The non-profit organisation said many African, Caribbean and Pacific countries could be squeezed out of the European sugar market after CAP (Common Agricultural Policy) reform comes into effect in 2017. The reform will lift limits on how much sugar produced in the EU can be sold on local markets.

“In countries such as Belize, Guyana, Fiji, Malawi, Swaziland and Zambia, among others, there are few other options for farmers who have relied on exporting sugar to the EU,”​ said Jon Walker, sugar product manager at the Fairtrade Foundation. “If these farmers are squeezed out of the EU market and not given additional support to boost their productivity or diversify into other crops, as many as 200,000 people could be pushed into poverty.”

The European Union has recognised the potential impacts of CAP reforms for foreign sugar farmers and has put in place a fund for those affected to help them diversify their crops or to become more competitive. However, sugar prices have fallen much sooner than anticipated, after the EU released extra quota sugar onto the market in 2012-13.

Sugar prices have fallen by about 30% in the past year, and Rabobank has forecast​ that prices will fall further in the long term.
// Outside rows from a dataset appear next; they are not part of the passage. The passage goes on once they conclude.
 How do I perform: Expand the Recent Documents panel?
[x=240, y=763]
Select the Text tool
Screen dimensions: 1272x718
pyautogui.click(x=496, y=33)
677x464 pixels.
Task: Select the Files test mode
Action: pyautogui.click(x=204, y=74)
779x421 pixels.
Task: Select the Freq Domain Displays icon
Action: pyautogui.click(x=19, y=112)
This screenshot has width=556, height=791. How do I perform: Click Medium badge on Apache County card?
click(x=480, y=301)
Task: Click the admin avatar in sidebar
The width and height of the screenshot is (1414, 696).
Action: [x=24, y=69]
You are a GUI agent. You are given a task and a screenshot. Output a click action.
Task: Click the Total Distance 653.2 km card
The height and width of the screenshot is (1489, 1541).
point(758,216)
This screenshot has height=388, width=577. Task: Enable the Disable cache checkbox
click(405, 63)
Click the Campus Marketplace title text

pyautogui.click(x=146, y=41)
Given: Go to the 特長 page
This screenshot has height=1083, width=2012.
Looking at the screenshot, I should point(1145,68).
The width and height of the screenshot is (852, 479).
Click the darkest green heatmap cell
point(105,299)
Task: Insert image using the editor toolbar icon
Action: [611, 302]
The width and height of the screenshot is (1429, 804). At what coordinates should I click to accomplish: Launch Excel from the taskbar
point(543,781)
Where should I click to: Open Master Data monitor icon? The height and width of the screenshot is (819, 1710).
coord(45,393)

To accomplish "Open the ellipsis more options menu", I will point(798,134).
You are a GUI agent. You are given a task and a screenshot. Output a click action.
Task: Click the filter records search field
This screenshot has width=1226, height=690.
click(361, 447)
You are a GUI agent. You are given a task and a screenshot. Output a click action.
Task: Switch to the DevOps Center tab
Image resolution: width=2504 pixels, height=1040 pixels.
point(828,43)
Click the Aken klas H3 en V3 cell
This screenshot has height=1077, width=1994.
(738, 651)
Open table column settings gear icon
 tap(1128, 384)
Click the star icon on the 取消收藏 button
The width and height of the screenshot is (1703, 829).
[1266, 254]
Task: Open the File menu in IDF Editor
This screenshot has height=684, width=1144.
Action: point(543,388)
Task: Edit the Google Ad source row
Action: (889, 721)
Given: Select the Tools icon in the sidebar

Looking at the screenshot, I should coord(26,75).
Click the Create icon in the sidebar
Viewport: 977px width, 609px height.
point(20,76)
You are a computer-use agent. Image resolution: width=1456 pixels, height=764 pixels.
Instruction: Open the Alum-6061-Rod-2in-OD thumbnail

Meanwhile, European sugar consumption is growing.

“We urge consumers and businesses in the UK to choose Fairtrade sugar​,” said Walker. “… We know that by making this simple choice they can make a significant difference to the lives of farmers and their communities in the developing world.”

However, the Fairtrade Foundation says that less than 1% of global cane sugar is sold on Fairtrade terms.

The European Union currently is the world’s largest importer of sugar, but a European Commission study​ suggests that after 2017, there will be a strong shift away from imports. Sugar imports from high-cost countries are likely to fall by about 43%, it says, while EU beet sugar production will increase by about 4%, and exports will fall by about 15%.

It also predicts income from the EU beet sector to fall by about 17%.

No one from the European Committee of Sugar Manufacturers (CEFS) or the International Confederation of European Beet Growers (CIBE) responded to a request for comment prior to publication.